Gabon : Oligui Nguema dénonce une classe politique plus avide de postes que de projets
Dans son discours de vœux à la Nation, le Président Brice Clotaire Oligui Nguema a livré un diagnostic sévère mais lucide sur l’état de l’engagement public au Gabon. Au-delà des annonces institutionnelles, le Chef de l’État a pointé un malaise profond : une classe politique et des élites souvent plus mobilisées par la conquête des positions que par la construction de projets durables. Un avertissement adressé, sans détour, aux nouveaux visages de la Cinquième République.
Un constat qui dépasse le simple discours politique. À l’heure où le pays tourne la page de la Transition, le message présidentiel tranche par sa franchise. Le Chef de l’État ne s’est pas contenté de célébrer le retour à l’ordre constitutionnel ; il a interrogé la qualité même de l’engagement public. L’ardeur politique, a-t-il souligné, se manifeste avec force lors des échéances électorales, puis s’évanouit dès qu’il s’agit de penser l’avenir, de bâtir des infrastructures ou de lutter contre le chômage des jeunes.

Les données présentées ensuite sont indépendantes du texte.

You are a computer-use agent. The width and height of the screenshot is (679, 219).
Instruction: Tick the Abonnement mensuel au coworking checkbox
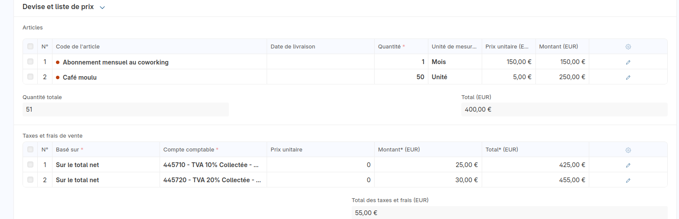point(30,61)
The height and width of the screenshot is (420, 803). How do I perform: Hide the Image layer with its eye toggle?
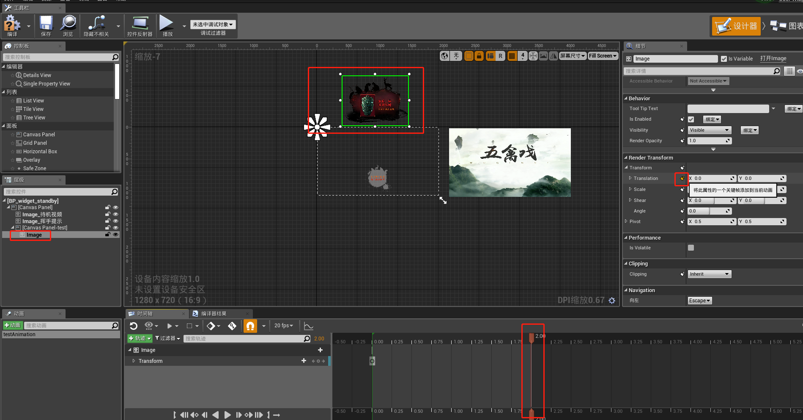(x=115, y=235)
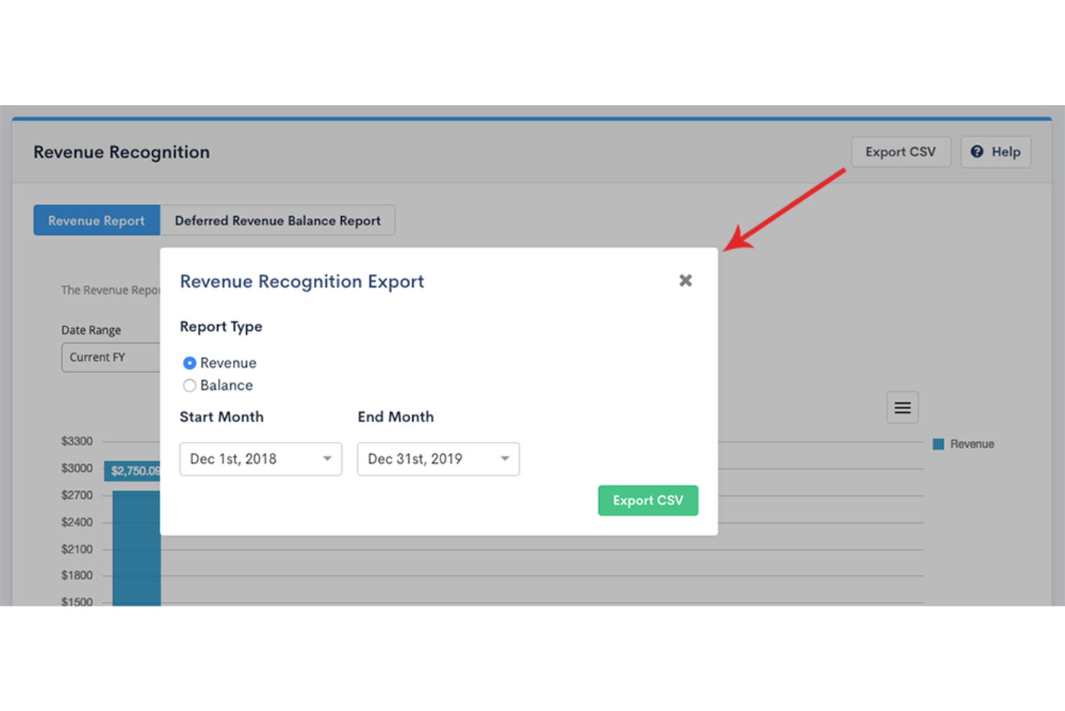1065x711 pixels.
Task: Expand the End Month 'Dec 31st, 2019' dropdown
Action: [x=438, y=459]
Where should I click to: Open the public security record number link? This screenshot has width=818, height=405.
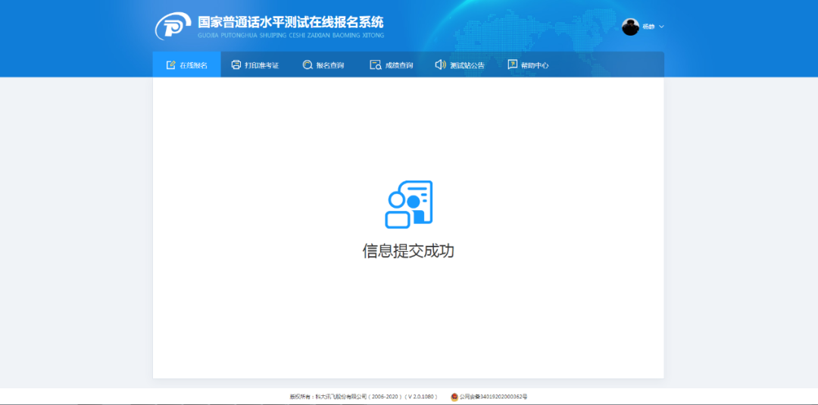point(493,397)

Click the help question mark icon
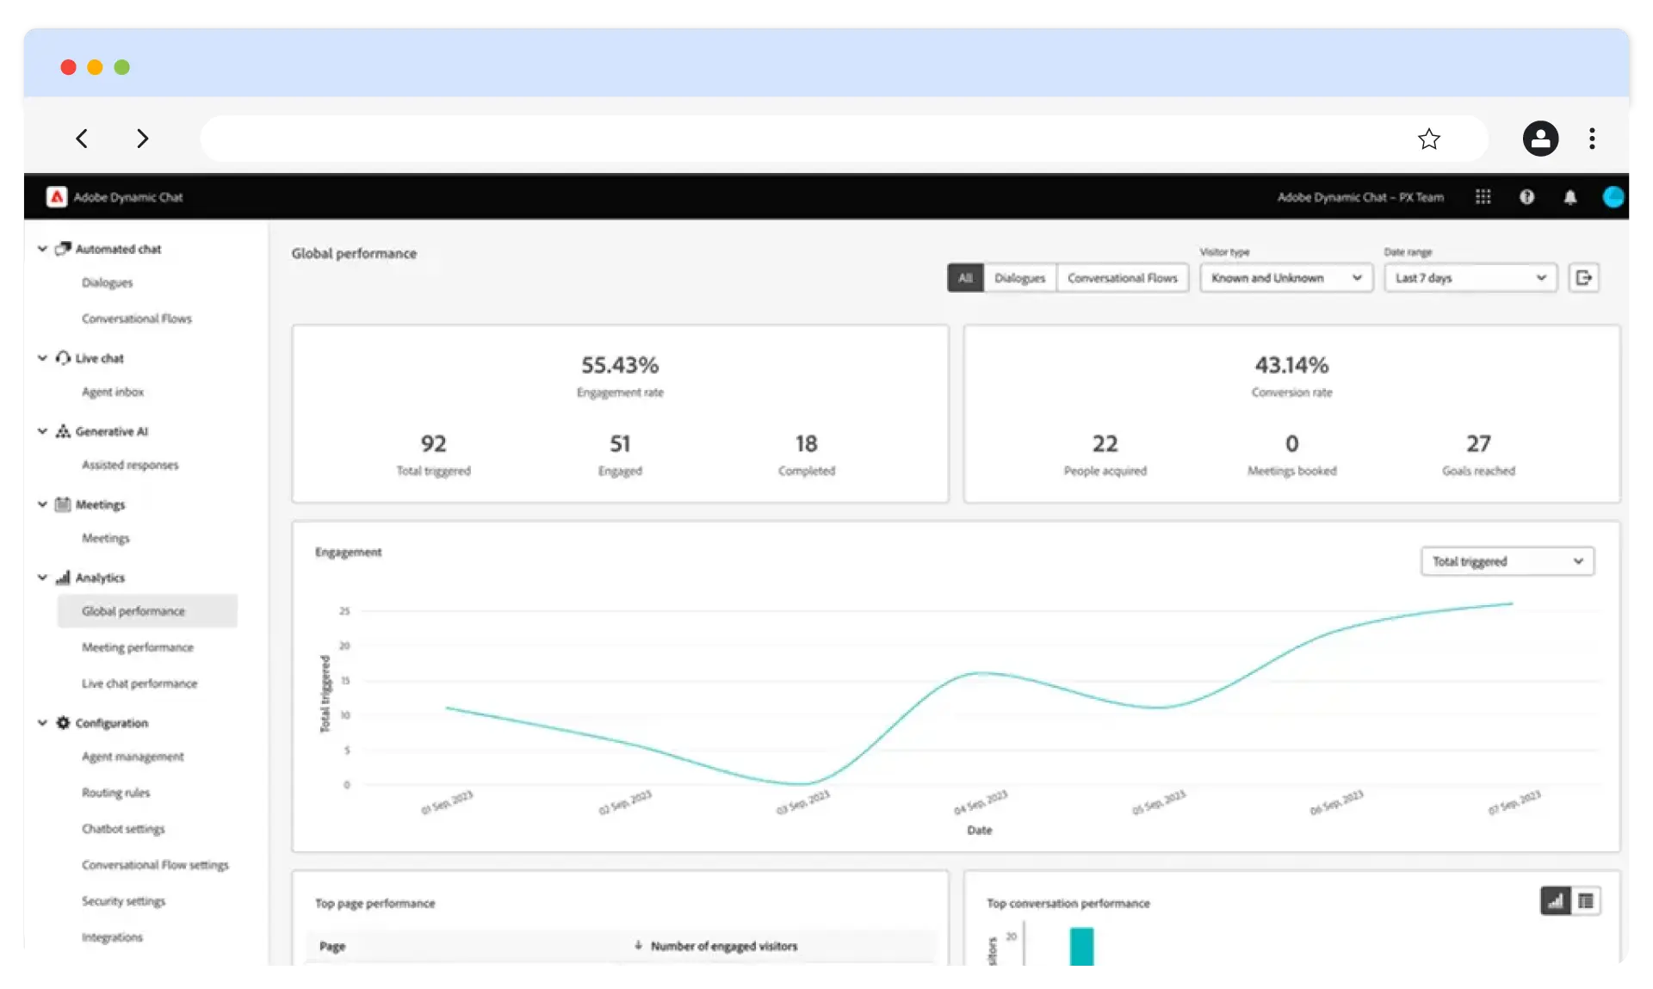click(1526, 197)
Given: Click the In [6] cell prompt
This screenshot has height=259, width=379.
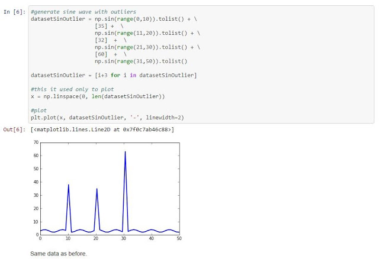Looking at the screenshot, I should [14, 12].
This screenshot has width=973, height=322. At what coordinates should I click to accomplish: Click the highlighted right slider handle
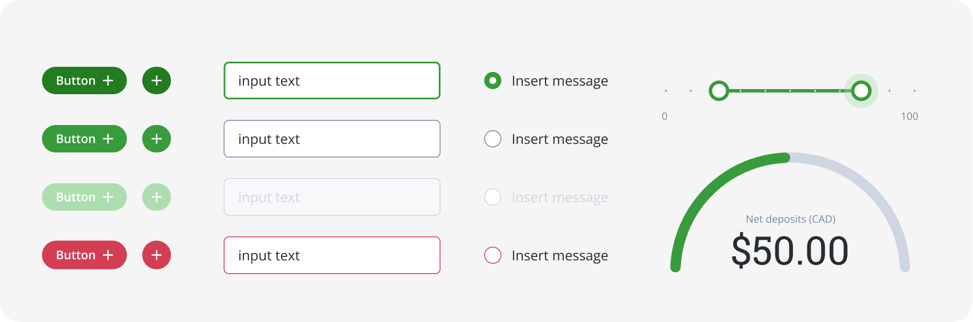[x=861, y=91]
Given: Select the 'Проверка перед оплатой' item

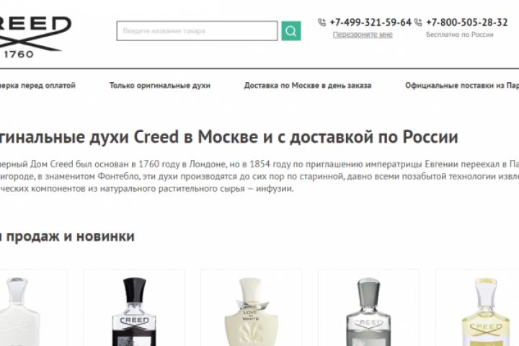Looking at the screenshot, I should pyautogui.click(x=37, y=86).
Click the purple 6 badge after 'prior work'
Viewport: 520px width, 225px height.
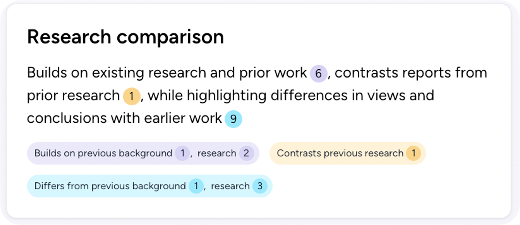click(x=318, y=74)
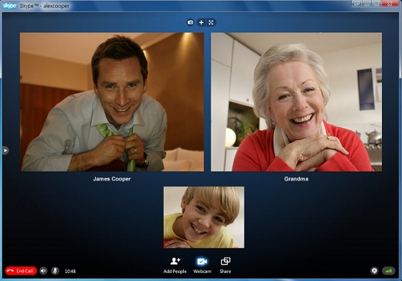Maximize the Skype call window
Image resolution: width=402 pixels, height=281 pixels.
click(x=376, y=3)
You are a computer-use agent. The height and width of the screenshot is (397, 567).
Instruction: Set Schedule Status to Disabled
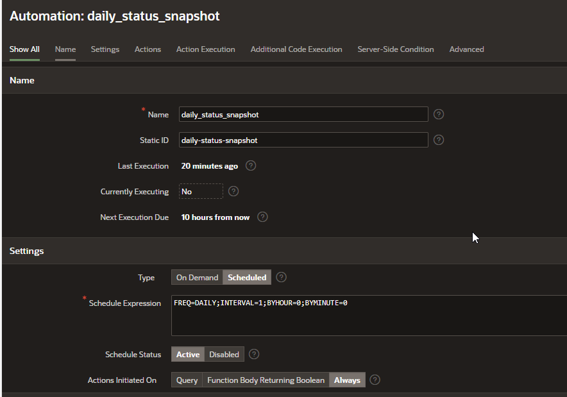224,354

Ce déséquilibre, loin d’être anecdotique, traduit une crise plus profonde : celle d’une démocratie où l’action publique est parfois perçue comme un tremplin de notoriété ou un levier d’enrichissement, plutôt que comme un service rendu à la collectivité.
Élections omniprésentes, projets absents
Le Président a mis des mots sur une réalité largement partagée par l’opinion. Dans l’espace public, la mobilisation est maximale autour des scrutins, des alliances et des nominations. En revanche, elle se fait discrète lorsque viennent les débats de fond sur l’éducation, l’emploi, l’industrialisation ou l’aménagement du territoire.
Cette asymétrie nourrit la défiance citoyenne. Elle alimente l’idée que la politique serait d’abord une affaire de postes, et non de solutions. En la dénonçant publiquement, le Chef de l’État adresse un message clair : la Cinquième République ne saurait prospérer sur des logiques de carrière déconnectées de l’intérêt général.
Notoriété, fonction et mérite : une confusion dangereuse
Au cœur de l’interpellation présidentielle figure une critique frontale des nouvelles élites. L’exhibition des fonctions, l’arrogance liée aux titres et la confusion entre visibilité médiatique et compétence réelle constituent, selon le Chef de l’État, des dérives incompatibles avec l’idéal républicain.
Ce rappel à l’ordre vise autant les responsables installés que ceux qui aspirent à l’être. La légitimité, a-t-il laissé entendre, ne se décrète pas : elle se construit par le travail, l’exemplarité et la capacité à produire des résultats tangibles pour les populations.
Une mise en garde aux élites de la Cinquième République
Le discours présidentiel sonne comme un avertissement. La recomposition politique en cours ne saurait être un simple jeu de chaises musicales. Elle exige une rupture culturelle : servir l’État plutôt que s’en servir, privilégier le long terme plutôt que l’immédiat, et replacer l’éthique au cœur de l’action publique.
Une question centrale pour l’avenir démocratique
En filigrane, une interrogation fondamentale traverse cette prise de parole : qui sert réellement l’État aujourd’hui, et avec quelle éthique ? En posant cette question, le Président engage la responsabilité collective de la classe politique, de l’administration et des élites économiques et sociales.
À l’aube de 2026, la Cinquième République est ainsi confrontée à un défi décisif. La consolidation institutionnelle ne suffira pas si elle n’est pas accompagnée d’un sursaut moral. L’engagement public, pour retrouver son sens, devra se mesurer moins aux discours et davantage aux actes. C’est à cette condition que la confiance entre l’État et les citoyens pourra durablement se reconstruire.